Mixed among the more glamorous announcements at Apple's Worldwide Developer Conference last week was one that few outside the online video industry may have paid attention to: The top software and hardware manufacturer said it will add support for fMP4 (fragmented MP4) to its HLS (HTTP live streaming) protocol in iOS 10 as well as tvOS and MacOS. It's a decided move toward standardizing a key aspect of online content delivery.

Akamai applauded the decision by Apple to go with a specific support method, saying it moves the industry closer to stripping away some of the complexity involved in delivering online video.

"fMP4 is the parent of the emerging Common Media Application Format (CMAF), and Apple's plan to support fMP4 brings the industry closer to the single format for OTT distributors and playback support on all consumer electronics devices," said Akamai's Will Law in a blog post on the company's website.

While the OTT industry has shifted significantly toward reducing the number of media protocols used in encoding and delivery, there's still some work to be done.

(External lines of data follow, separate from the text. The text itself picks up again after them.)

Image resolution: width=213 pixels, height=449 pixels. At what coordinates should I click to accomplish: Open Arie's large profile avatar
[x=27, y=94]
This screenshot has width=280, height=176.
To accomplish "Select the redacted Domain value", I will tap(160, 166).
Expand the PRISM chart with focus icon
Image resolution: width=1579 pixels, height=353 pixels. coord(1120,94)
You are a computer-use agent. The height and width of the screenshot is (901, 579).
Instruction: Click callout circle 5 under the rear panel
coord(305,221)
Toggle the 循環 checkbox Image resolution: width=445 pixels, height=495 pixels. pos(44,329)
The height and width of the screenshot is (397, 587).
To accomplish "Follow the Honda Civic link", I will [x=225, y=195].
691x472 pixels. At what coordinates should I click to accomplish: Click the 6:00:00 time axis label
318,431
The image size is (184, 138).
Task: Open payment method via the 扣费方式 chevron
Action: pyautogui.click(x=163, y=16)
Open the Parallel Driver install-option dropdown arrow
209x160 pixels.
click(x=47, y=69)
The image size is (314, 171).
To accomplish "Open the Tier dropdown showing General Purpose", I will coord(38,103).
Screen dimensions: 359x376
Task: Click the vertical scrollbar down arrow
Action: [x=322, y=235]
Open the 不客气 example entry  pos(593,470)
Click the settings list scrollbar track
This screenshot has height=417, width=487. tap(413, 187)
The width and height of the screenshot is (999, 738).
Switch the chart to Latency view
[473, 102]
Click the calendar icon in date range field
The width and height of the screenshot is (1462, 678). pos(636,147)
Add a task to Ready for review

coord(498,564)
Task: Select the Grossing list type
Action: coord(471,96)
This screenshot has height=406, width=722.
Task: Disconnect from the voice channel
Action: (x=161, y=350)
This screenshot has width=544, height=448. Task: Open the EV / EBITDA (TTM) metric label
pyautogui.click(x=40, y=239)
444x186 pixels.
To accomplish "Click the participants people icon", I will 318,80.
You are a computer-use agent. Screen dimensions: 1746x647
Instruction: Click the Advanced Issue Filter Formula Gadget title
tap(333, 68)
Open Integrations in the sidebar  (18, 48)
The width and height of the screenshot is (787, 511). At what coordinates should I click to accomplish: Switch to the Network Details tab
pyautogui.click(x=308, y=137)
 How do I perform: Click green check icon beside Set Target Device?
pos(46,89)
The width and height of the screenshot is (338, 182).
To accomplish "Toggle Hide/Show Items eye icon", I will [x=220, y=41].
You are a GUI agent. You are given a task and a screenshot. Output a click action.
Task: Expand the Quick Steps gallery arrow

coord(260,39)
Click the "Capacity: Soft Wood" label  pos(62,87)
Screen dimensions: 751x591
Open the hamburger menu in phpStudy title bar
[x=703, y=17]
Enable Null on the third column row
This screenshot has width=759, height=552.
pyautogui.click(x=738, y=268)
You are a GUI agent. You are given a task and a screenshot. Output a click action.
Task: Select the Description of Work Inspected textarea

Akamai's blog post gives more detailed specifics on various media standards and the state of this particular industry segment, but its meaning could be lost on the average OTT viewer. One big benefit of fMP4 is the way it makes adaptive bitrate streaming easier for the provider and reduces issues for the viewer.

Essentially, fragmented MP4 differs from "normal" MP4 in that an fMP4 video can be separated into segments – a concise explanation can be found here. Rather than sending one huge MP4 file to a video player that supports adaptive bitrate and hoping for the best, an fMP4 has defined segments – say, one every 10 seconds – that align across bitrates.

HLS is one of four major adaptive formats used by most of the OTT industry: Smooth, HDS and their pending replacement, DASH, are also in common use.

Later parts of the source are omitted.